The average person at work gets interrupted every 11 minutes, and it takes up to 23 minutes to re-focus on the task at hand. That adds up to thousands of hours, and dollars, wasted per year.
These are the alarming statistics that Jodie Gien, founder of Mindful Future, presented to an audience at the Commonwealth Bank’s Pop Up Innovation Hub in Melbourne last week, citing research by US-based office design company Steelcase.
Gien told attendees the way to achieve focus in a time of constant distraction is not by locking your door or switching off your devices, but by training your brain to practice mindfulness — a skill “as important as management or leadership skills”.
Mindfulness is the practice of “being fully present in the moment”, Gien said, explaining that she took up the practice as a way to deal with stress and anxiety.
After working for years as a human rights lawyer, Gien wore her stress “for so many years it became like a second skin”, but after encountering difficulties with her children’s health she knew she needed a way to stay focused and calm. The solution was mindfulness.
Gien conceded that mindfulness can often be associated with hippies and yoga retreats, but the reality is that mindfulness can be practiced by anyone, anywhere.
“You can practice mindfulness sitting on an office chair, at home, on a bus or walking around,” Gien said.
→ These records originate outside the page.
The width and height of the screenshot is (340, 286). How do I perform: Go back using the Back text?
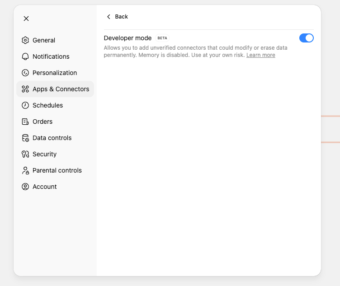tap(121, 17)
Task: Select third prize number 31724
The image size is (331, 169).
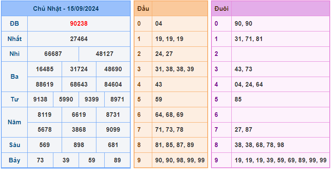Action: coord(79,69)
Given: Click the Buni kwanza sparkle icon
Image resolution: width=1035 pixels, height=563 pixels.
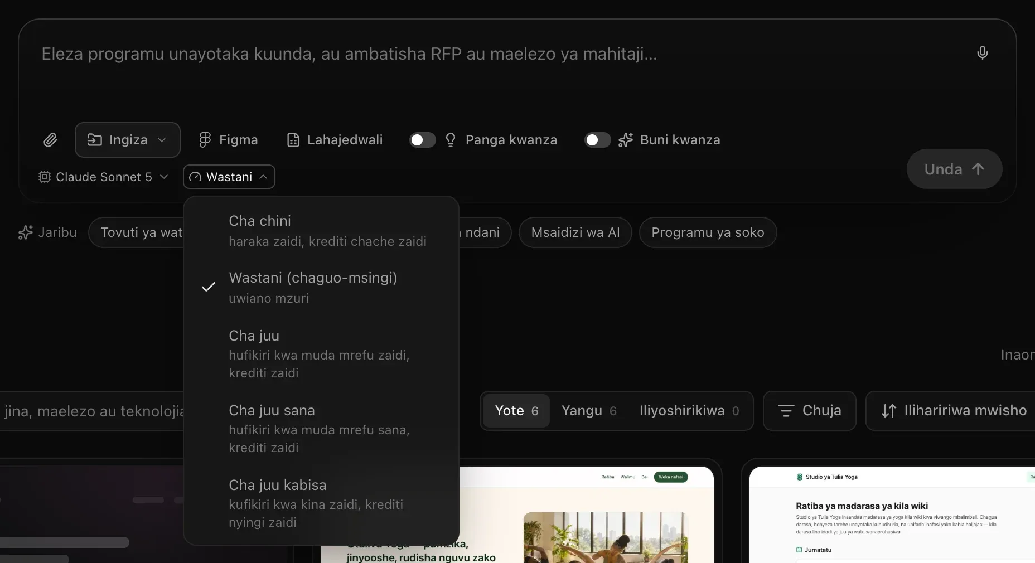Looking at the screenshot, I should point(626,140).
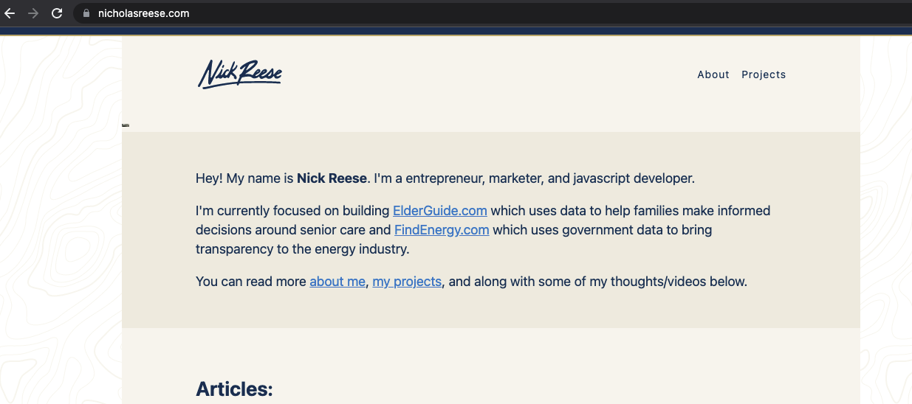Screen dimensions: 912x404
Task: Open the "about me" inline link
Action: [337, 282]
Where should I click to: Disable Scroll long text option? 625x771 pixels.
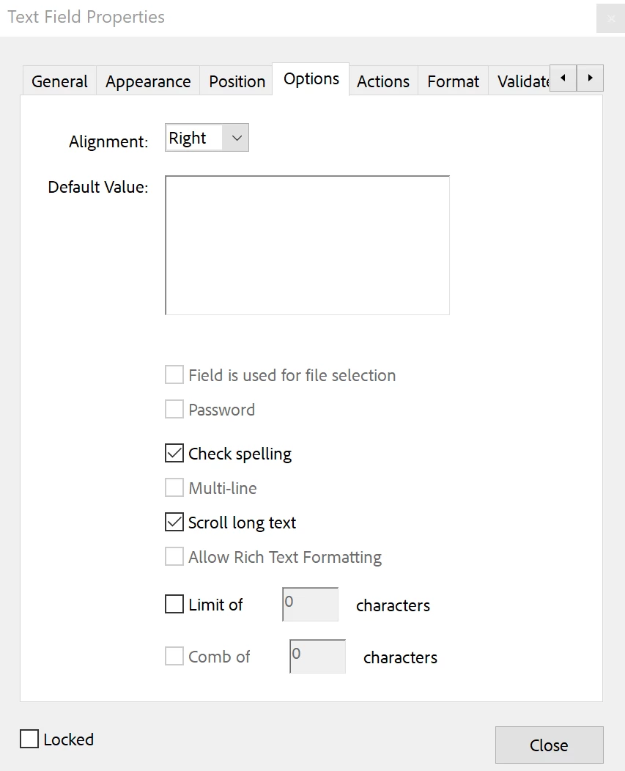pyautogui.click(x=174, y=523)
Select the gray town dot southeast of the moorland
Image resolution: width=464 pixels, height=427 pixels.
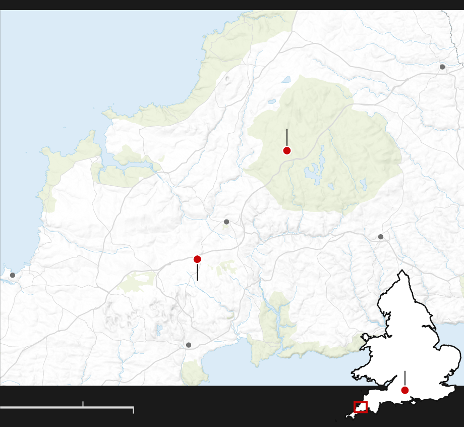(x=381, y=237)
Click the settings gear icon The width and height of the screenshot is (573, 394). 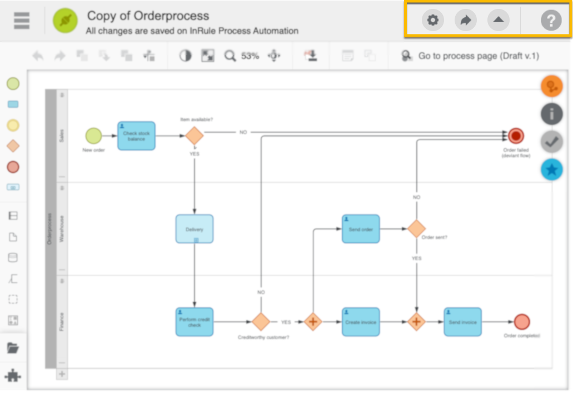[432, 21]
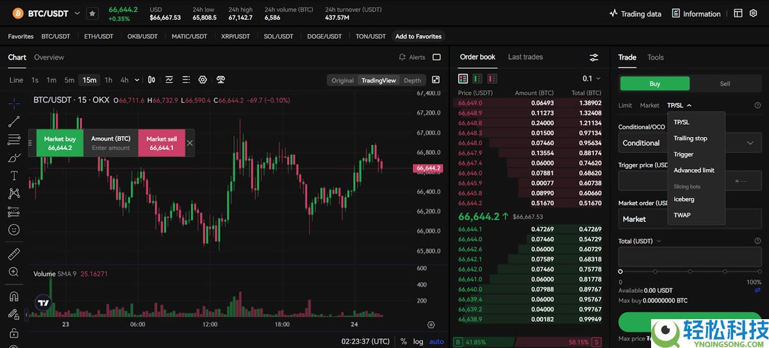Expand the 4h timeframe dropdown arrow
This screenshot has width=769, height=348.
pyautogui.click(x=137, y=81)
Listing corporations like Google, Twitter and Goldman Sachs as proponents of teaching their employees mindfulness, Gien said the reason so many corporates are embracing the practice is because it has immediate, tangible effects.
“We spend so much time at school, university, countless hours on the job training, but we are rarely taught to investigate the mechanism involved in doing the thinking — your mind,” she said.
“Your mind can be your best friend or your worst enemy — it can make you happy or miserable.”
Mindfulness is about being calm and keeping your emotions in control in times of stress, a state that “shuts off part of the brain that helps you think logically”. Mindfulness, Gien said, “brings the monkey mind down from the trees to sit quietly on the jungle-floor”, allowing the brain to relax and approach stressful situations in “new, innovative ways”.
How to practice mindfulness
Mindfulness is as easy as closing your eyes, focusing on your breathing and registering the sounds and sensations going on around you, Gien explained. When your attention wanders, you can simply bring it back to the present and re-focus on what is occurring around you, she said.
“The moment you have noticed your mind has wandered away, at that moment you are practicing mindfulness,” Gien said.
Gien referred to this exercise as “bicep curls for the brain” because it strengthens the brain’s ability to focus for longer without getting distracted.
“The more you exercise the easier it is to achieve greater calm and clarity and focus,” she said. While it’s “normal for the mind to wander away”, the realisation this is happening, and the decision to re-focus after it does, is key to practicing mindfulness.
If done regularly, Gien said mindfulness can help you learn to stay calm when things go wrong; re-wire the brain to perform well under pressure; and cultivate “strong focus and deep resilience”.
“Failure is a way to innovation”
Susan Mackie is the former chief executive of the thought development-focused de Bono Institute, and current chief executive of human performance consultancy Be Learning. Speaking at the event, she explained to the audience that cultivating a growth mindset is also about developing a concept called “neural plasticity”.
Having a growth-focused mindset requires a belief that your personality, natural abilities, creativity and intelligence can be changed and strengthened by forming new neural connections, and weakening old ones, Mackie explained. This is achieved by constantly learning, facing adversity, and being open to feedback.
A fixed mindset, however, occurs when a person “views their basic talents, intelligence and abilities as fixed traits that will not change”, Mackie explained. While we are all born with a “zest for learning”, Mackie said this zest can quickly turn into recoiling from negative feedback and avoiding risks rather than trying new, innovative things.
Mackie said cultivating a growth mindset will allow you to “take on challenges and bounce back after setbacks”, which is key to creating new neural pathways and stepping out of old habits.
“Failure is a way to innovation”, she said, adding that “fabulous struggles” should not be seen as adversity to be avoided, but rather as opportunities for growth.
By challenging the brain, constantly asking for help, support, advice and feedback, Mackie said we can “push our brain and start to build new neural pathways” that pave the way for a growth and innovation-focused mindset.
“You need to step outside your comfort zone to develop neural plasticity; if you’re not building a new idea or new IP then you’re not going to grow. You need a struggle,” she said.